All’atto  della  cattura  in  terra  tedesca,     i  componenti  della  banda  erano  in  possesso  di  documenti  con  foto  e  nomi  falsi   e  si  erano  qualificati  come:
Marchesi  (  Pietro  Randoboschi)
Tinti  (  Francesco  Liverani  )
Degli  Esposti  (  Giovanni   Aldi)
Solo  la  Jodice      non  aveva  documenti  falsi   e  si  qualificò  con  le  proprie  generalità.

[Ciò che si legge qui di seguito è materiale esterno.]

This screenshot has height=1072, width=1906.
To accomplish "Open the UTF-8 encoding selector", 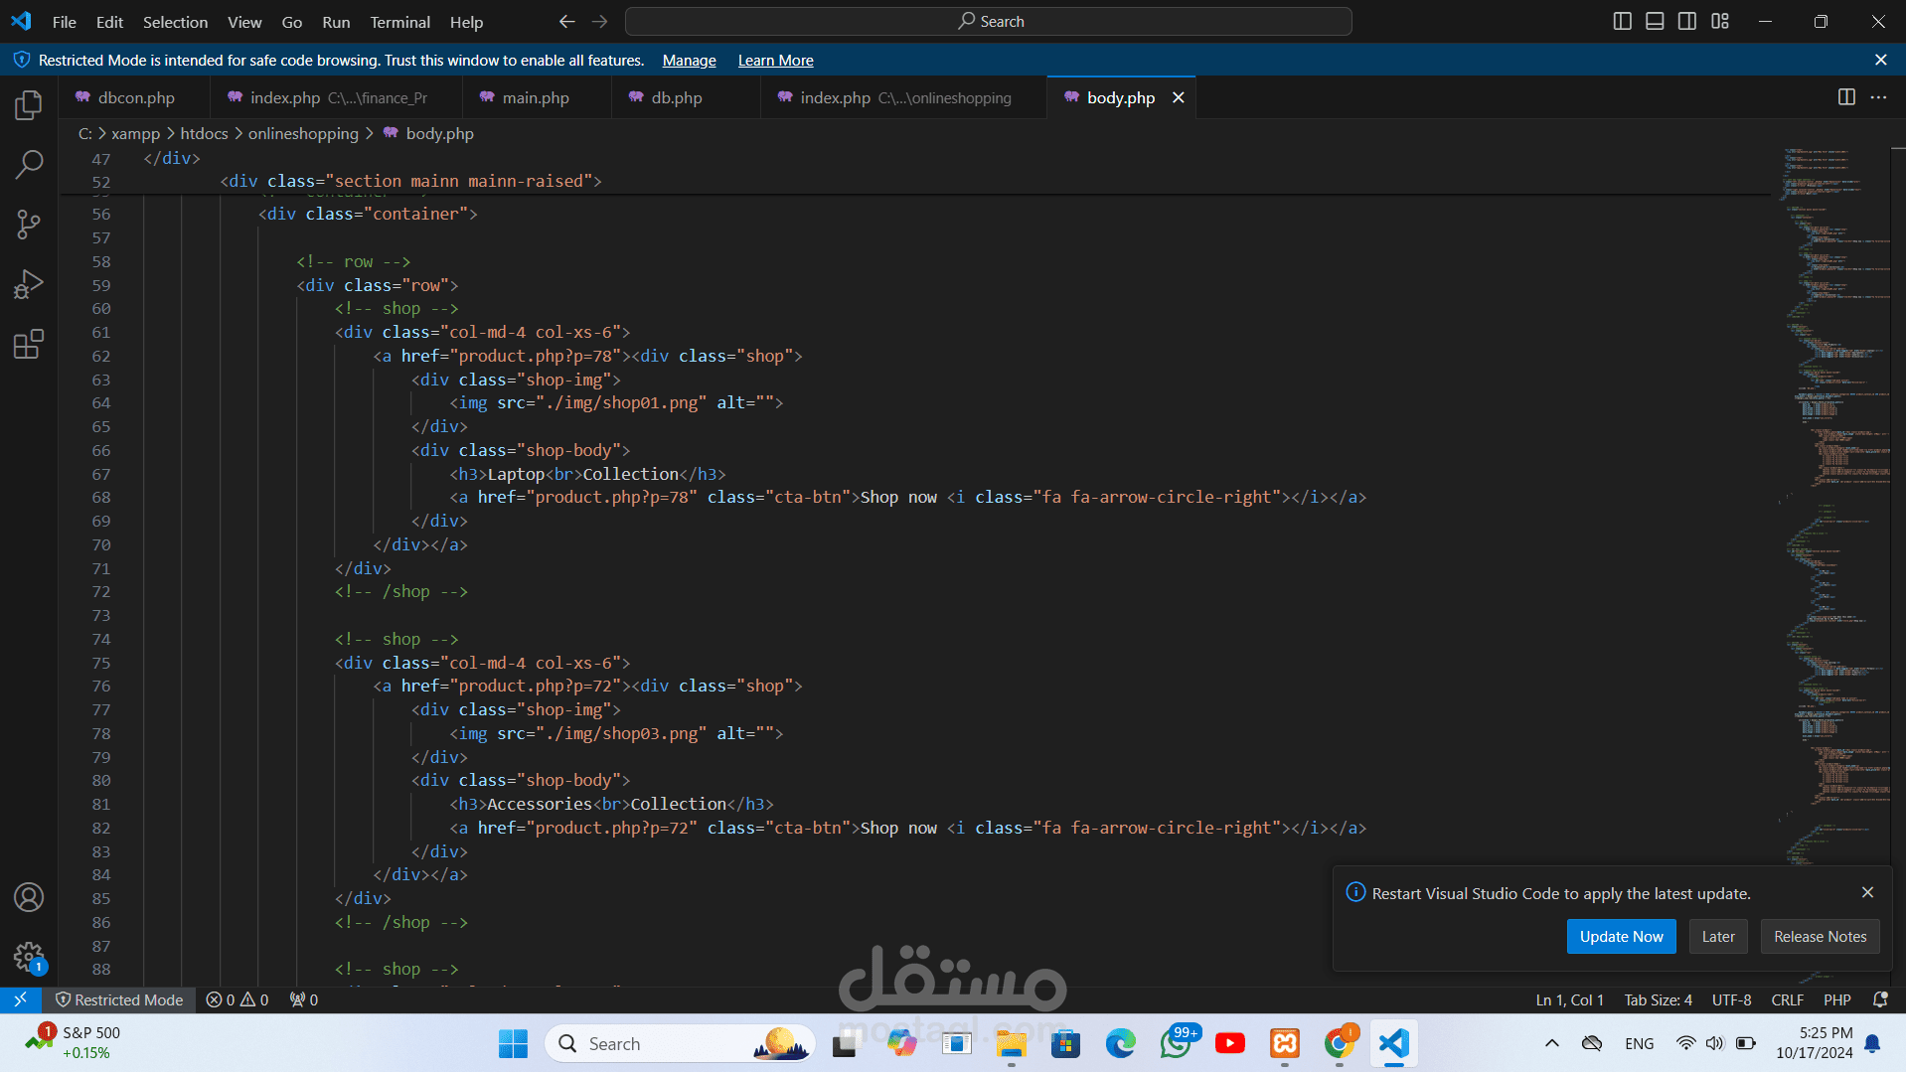I will (x=1731, y=999).
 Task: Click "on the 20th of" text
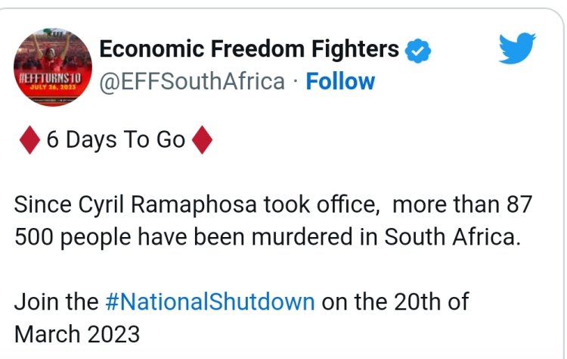click(395, 301)
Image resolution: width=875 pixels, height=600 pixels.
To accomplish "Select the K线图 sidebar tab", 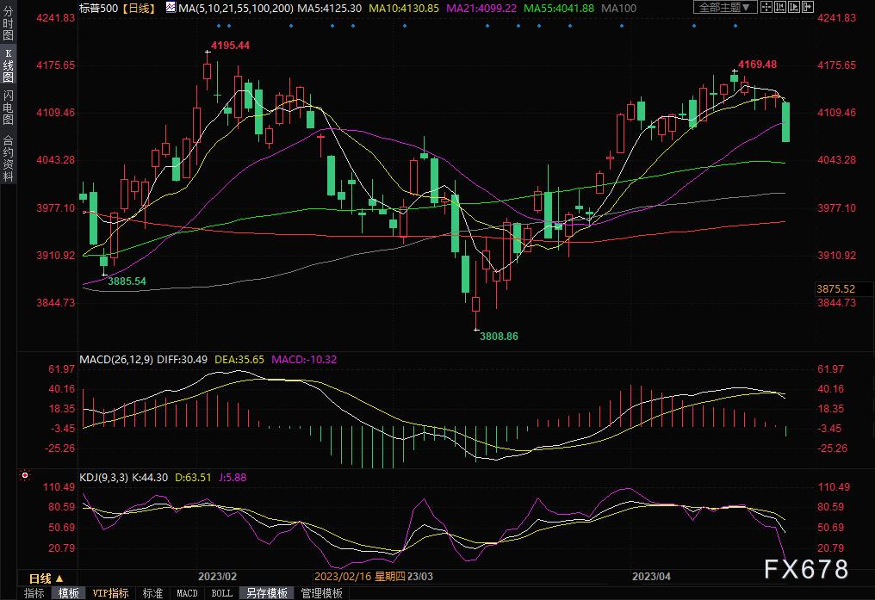I will pos(8,66).
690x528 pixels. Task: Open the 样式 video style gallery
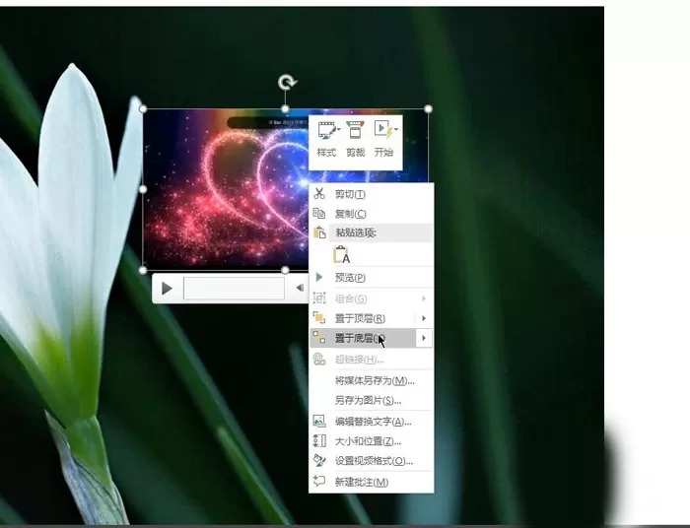pyautogui.click(x=327, y=139)
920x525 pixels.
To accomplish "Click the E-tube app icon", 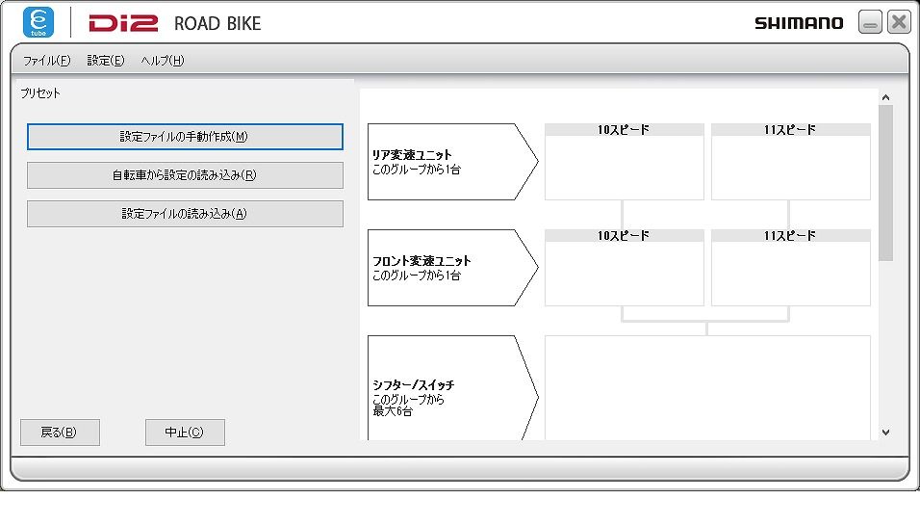I will coord(38,22).
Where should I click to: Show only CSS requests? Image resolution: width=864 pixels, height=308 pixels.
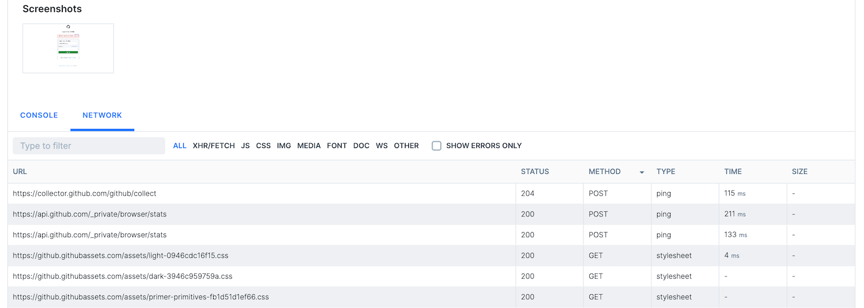[263, 146]
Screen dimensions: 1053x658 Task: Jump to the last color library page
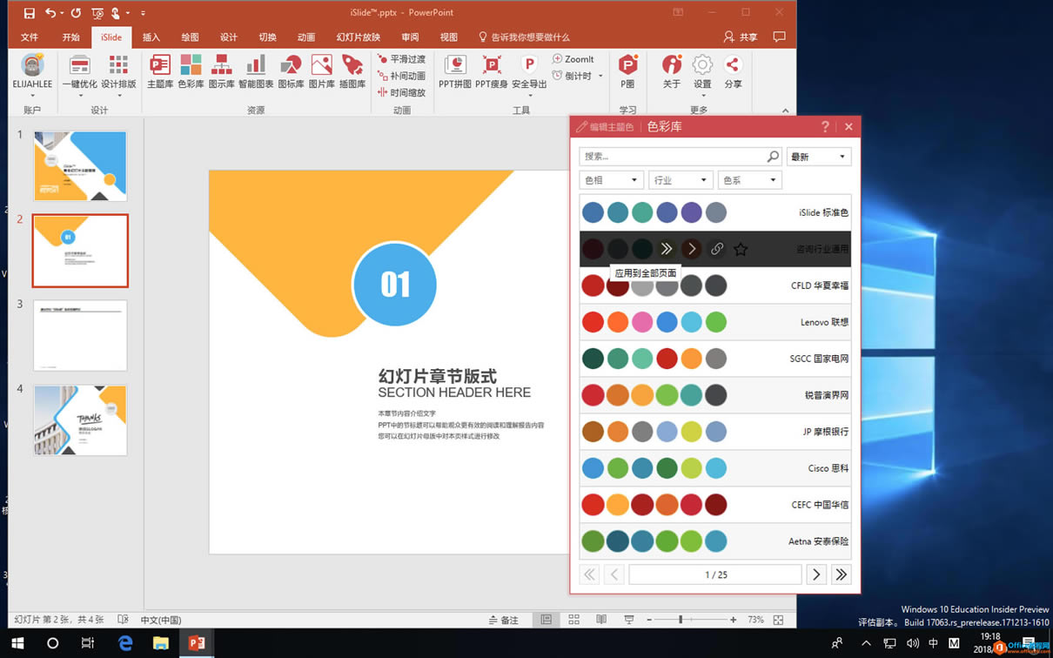pyautogui.click(x=842, y=574)
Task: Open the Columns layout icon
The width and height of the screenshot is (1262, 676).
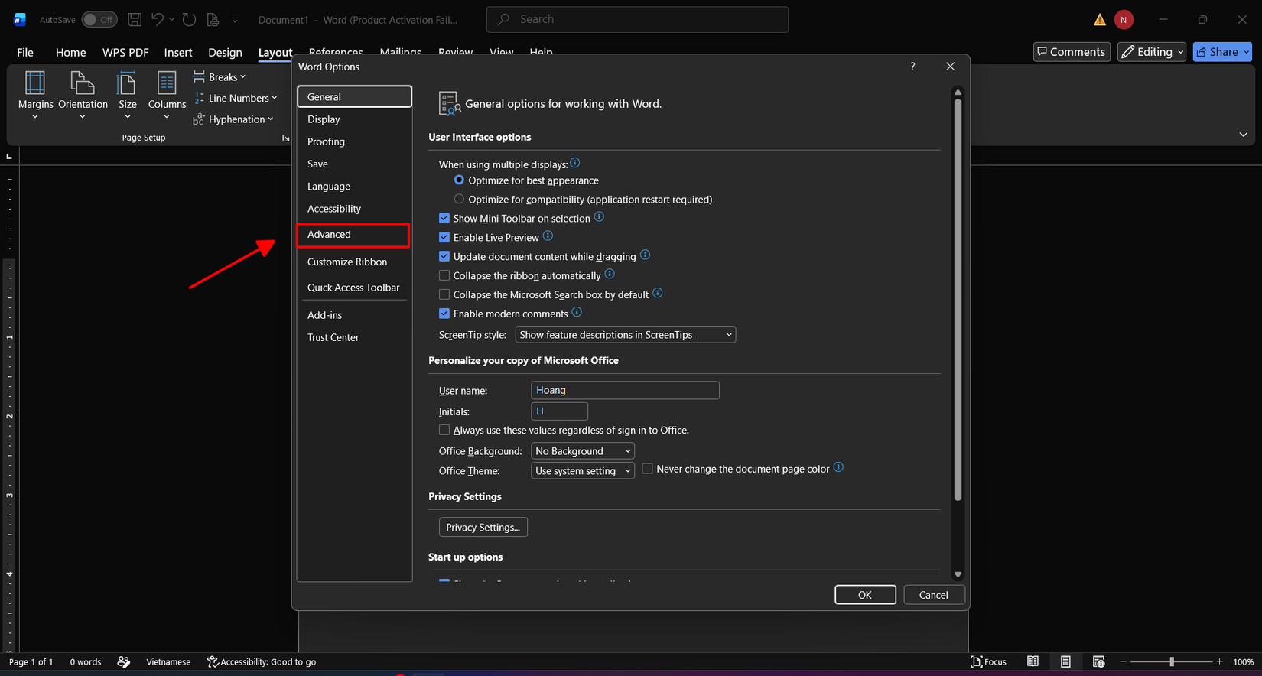Action: 167,83
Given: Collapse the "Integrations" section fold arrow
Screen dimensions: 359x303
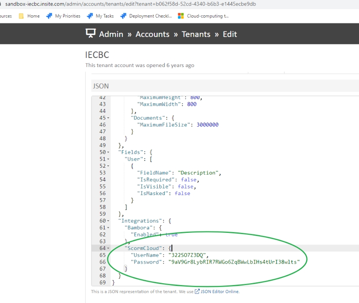Looking at the screenshot, I should [x=108, y=221].
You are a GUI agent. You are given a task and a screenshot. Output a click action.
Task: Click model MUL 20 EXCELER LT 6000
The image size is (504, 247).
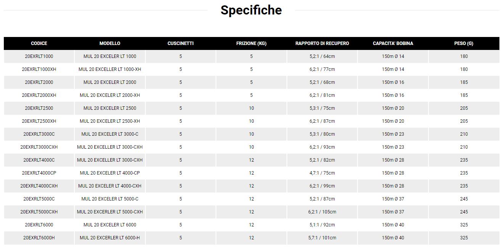(x=110, y=225)
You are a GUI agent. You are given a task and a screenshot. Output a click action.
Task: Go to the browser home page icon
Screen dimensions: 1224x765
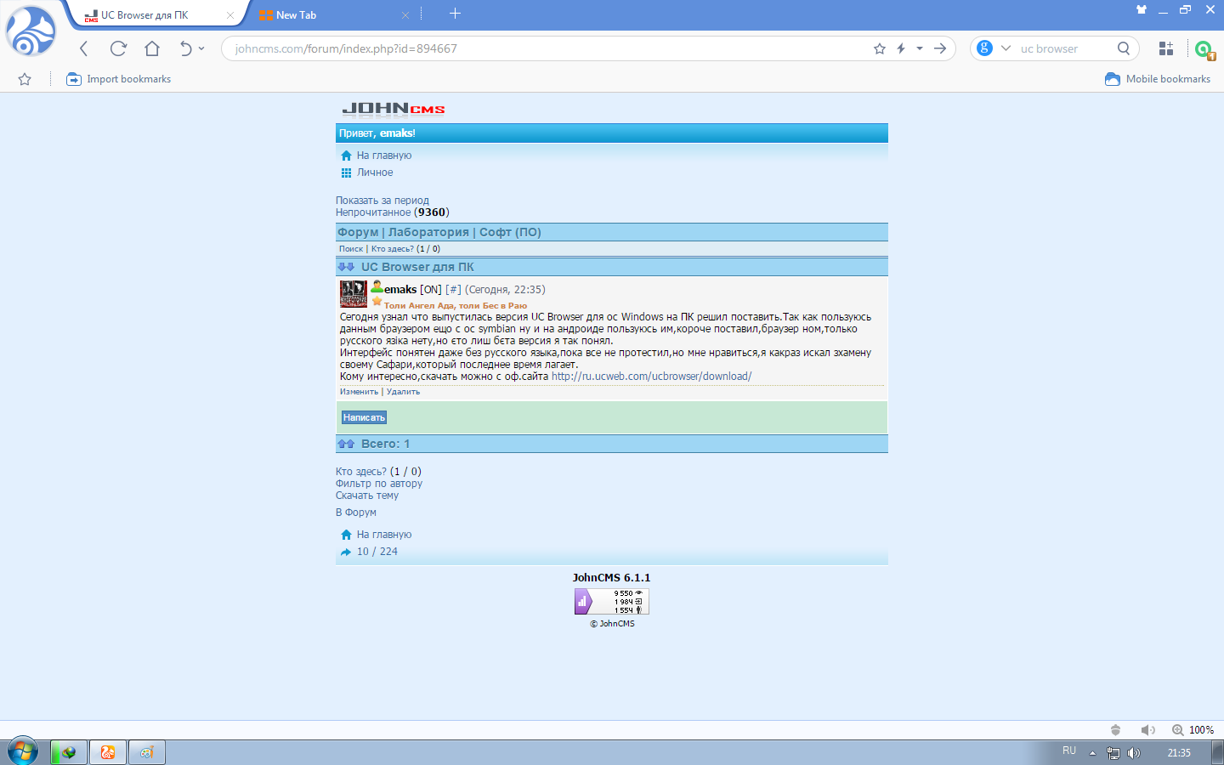click(x=152, y=48)
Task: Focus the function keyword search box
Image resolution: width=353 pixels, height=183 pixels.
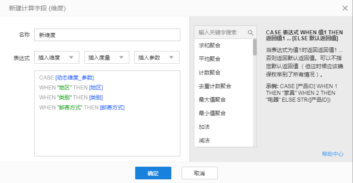Action: pos(220,32)
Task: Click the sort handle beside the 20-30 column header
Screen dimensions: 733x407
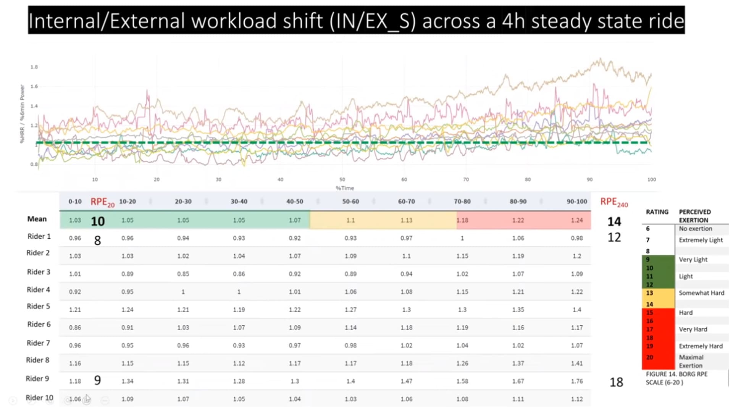Action: (x=206, y=201)
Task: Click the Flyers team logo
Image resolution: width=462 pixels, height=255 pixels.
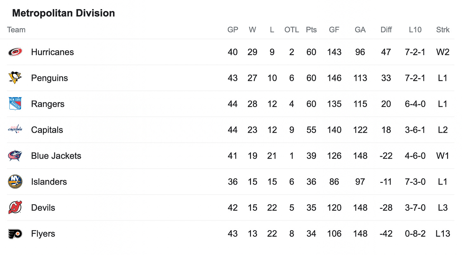Action: click(15, 234)
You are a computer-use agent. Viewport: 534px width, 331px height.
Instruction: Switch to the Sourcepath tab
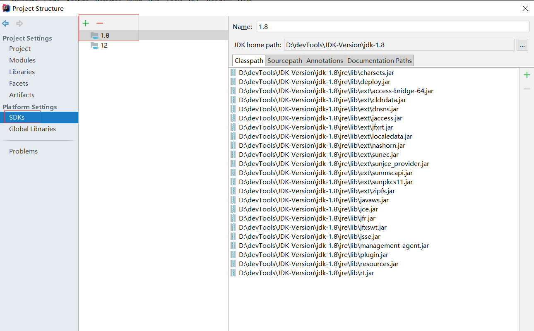284,60
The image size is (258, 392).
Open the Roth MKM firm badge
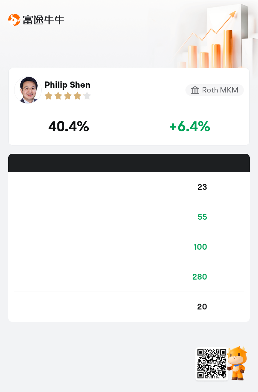215,90
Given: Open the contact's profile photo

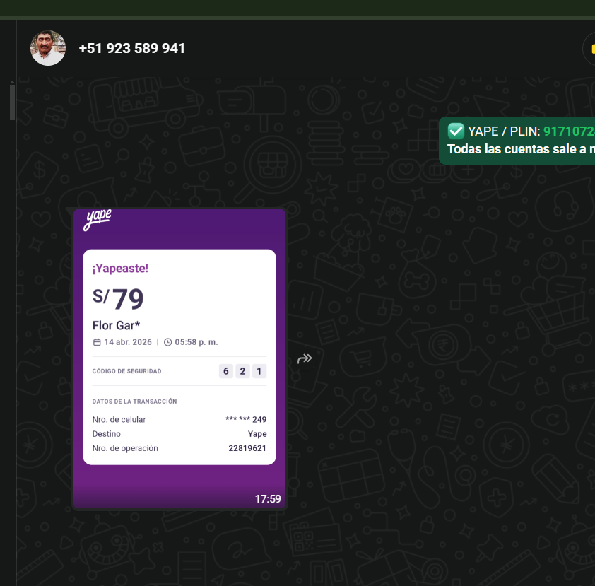Looking at the screenshot, I should (48, 48).
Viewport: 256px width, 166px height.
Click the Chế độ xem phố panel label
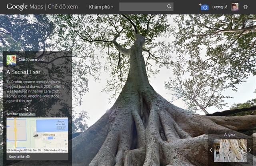31,60
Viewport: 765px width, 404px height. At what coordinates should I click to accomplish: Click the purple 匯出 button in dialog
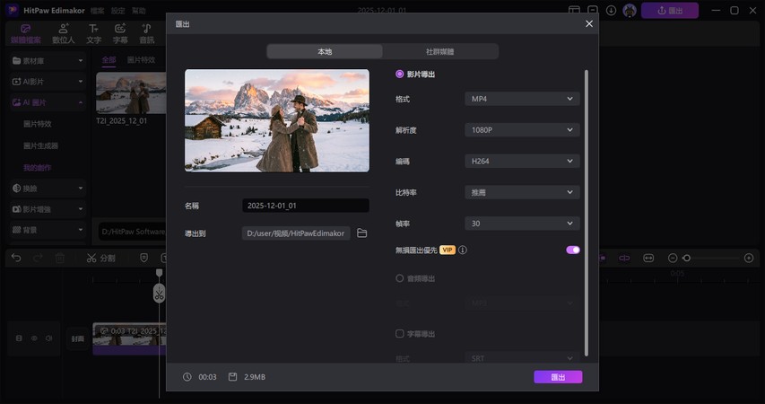(557, 377)
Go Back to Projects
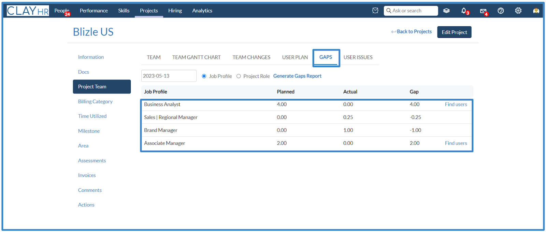546x232 pixels. tap(412, 31)
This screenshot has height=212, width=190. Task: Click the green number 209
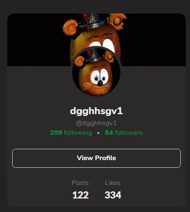coord(56,133)

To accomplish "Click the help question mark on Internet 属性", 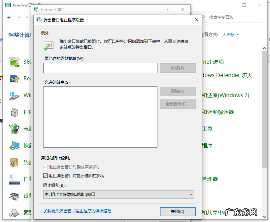I will click(167, 9).
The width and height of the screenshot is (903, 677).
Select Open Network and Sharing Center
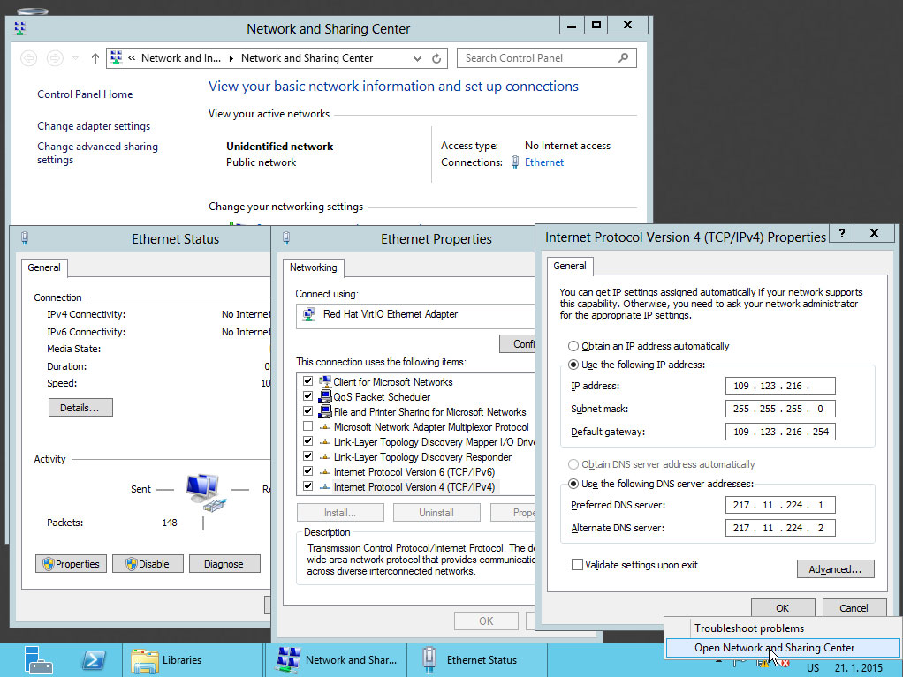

Un    fatto  curioso,  riportato  dalla polizia  tedesca,  fu  quando  sottoposero  Ugo  Tinti,  al  confronto    con  il  resto  della  banda.  Uno  di  fronte  all’altro,  presero  a  parlare  una  lingua  incomprensibile  per  gli  agenti  tedeschi  ,   e     Tinti   raccontò  ,  dopo  parecchio   tempo,  che  il  confronto  si  svolse  alla  Bolognese,  nell’idioma  più    conosciuto  da  tutti .
Altro  particolare   ,  fu  quando  gli  agenti  della  stazione  di  polizia   di  Mùlchansen   sottoposero  il  capo  al    rito  della  foto  segnaletica.
Tinti  sotto     il  riflettori  della  ripresa,  presa  a  torcere  il  naso  e  la  bocca    cercando  di    non  farsi  riconoscere,  ma    gli  agenti  tedeschi  tennero  duro  e   andarono  avanti  a  fotografarlo  fintanto    che   il  famoso  bandito  non  si   fosse  messo    calmo  e  senza     torcimenti  della  bocca.
L’intera  banda  fu  ricondotta   a  Bologna  in  manette,  e  del   famoso  Ugo  Tinti  non  si  seppe  più  nulla.